The story here concerns the “nekron,” a shadowy whatzit that is killing Earthlings and causing the spread of an all-new form of matter: “a dead null-energy pattern of negation.” Freelance reporter Jerry Cortland, a Madame Curie-type physicist named Letta Essen, dilettante scientist Ira de Kalb and martinet Army Col. Harrison Murray attempt a trip to the far, far future, after having received a distress summons found in a mysterious box on the isle of Crete. de Kalb had recently discovered the eponymous “time axis” buried in the Canadian Laurentians, and so, somewhat reluctantly, the quartet takes off in answer to the summons of the Face of Ea, and to hopefully find a cure for the nekron plague. Somehow, though, they do not get very far — perhaps only 1,000 years from now; the authors coyly refuse to be specific — and then the really strange stuff starts happening, as their personalities are absorbed by their futuristic counterparts and they get involved with brewing trouble regarding some synthetic humans, the Mechandroids. And this capsule description does not even begin to convey the temporal theorizing, mind-blowing plot developments and mysterious happenings that befall the four, all culminating in a grand duke-out with the nekron itself through both time and space.
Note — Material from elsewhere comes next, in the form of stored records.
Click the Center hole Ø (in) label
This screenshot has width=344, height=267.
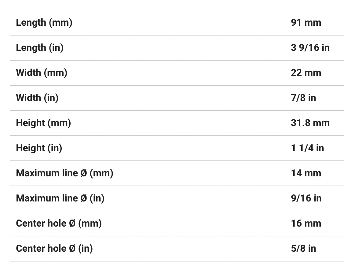pyautogui.click(x=54, y=248)
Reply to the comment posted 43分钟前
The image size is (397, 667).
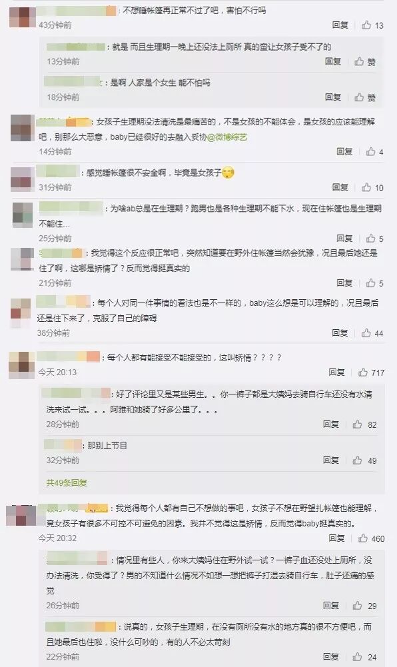tap(340, 25)
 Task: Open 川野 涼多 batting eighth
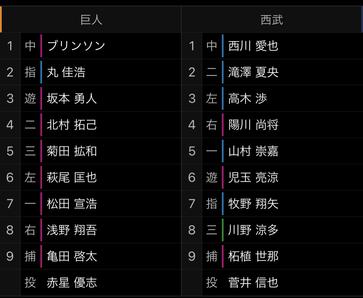(x=253, y=230)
Actually, as I was rapidly flipping the pages of The Time Axis (the book IS admittedly quite the page-turner), I was reminded a bit of my old favorite TV program, Lost. Not because of any plot similarities, but because, like that hit TV show, The Time Axis piles mystery on top of mystery, paradox atop paradox; for every item that is explained, two new conundrums pop up to take its place. And ultimately, the book’s major problem is that the authors do NOT adequately answer all the reader’s many questions. Our narrator, Cortland, constantly uses expressions such as “imponderable forces,” “too big for the human mind to comprehend,” “it doesn’t make sense,” “I can’t describe… because I didn’t understand” and “What did I see? I wish I could tell you.” And while these unsolved mysteries do engender that elusive sense of wonder that is so desirable in good science fiction, they can still frustrate the bejeebers out of the curious reader. Basic questions regarding such items as the nekron’s initial appearance, its affinity with Cortland, and the quartet’s futuristic counterparts go largely unanswered. Or perhaps I am just missing something. These temporal paradox stories, of the kind so often featured on latter-day Star Trek incarnations, always give me a headache when I attempt to riddle them out. Still, I have a feeling that most readers will be left scratching their heads as they turn the last page over on this one.
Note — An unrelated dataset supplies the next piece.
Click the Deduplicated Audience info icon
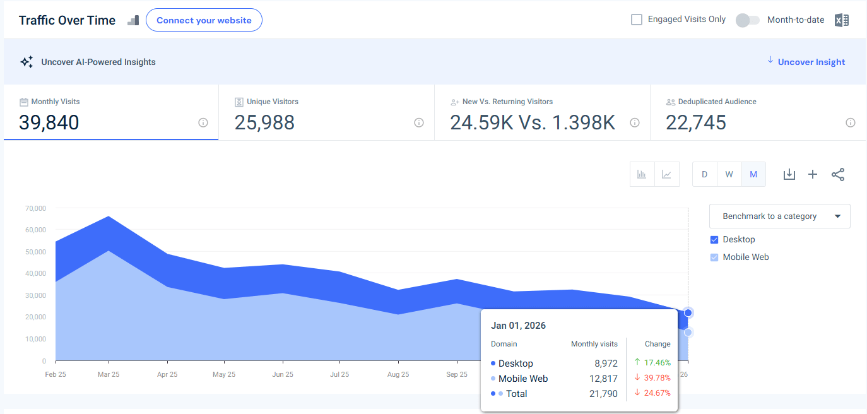 [x=851, y=123]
All of which should not be taken as a dismissal of this work. Kuttner & Moore couldn’t write a dull, unimaginative book if they tried, and many sections of this novel make for thrilling and lovely visions (such as that fairyland Swan Garden, with fruit-laden streams floating in midair, and that Grand Central Station-like concourse of the future, with the citizens of a galaxy popping in and out of way-station transporter booths). With a bit more explication, this book could have been a real tour de force, rather than the unsatisfying thrill ride that it is….
Is the Face of EA anything like the Face of Bo? (Sorry, it’s a time-travel story so I couldn’t resist a Doctor Who reference).
Other than their Charlie and Constance novels, did Knight and Wilhelm write much together? (And now that I think about those, I think they were Kate’s.) They were/are premiere writers and they did a lot to encourage young talent, but I don’t think you’re slighting them in any way in your review because they didn’t collaborate.
Sorry, Marion, but I am a complete and utter Dr. Who ignoramus, so can’t answer that Face of Bo question for you. As to Kate and Damon, I thought that they collaborated on some projects, but perhaps I am wrong. Guess they were a husband-and-wife writing team without actually creating novels together per se. Thanks for the hedzup!
I’ll have to check around, but I think they had separate successful careers.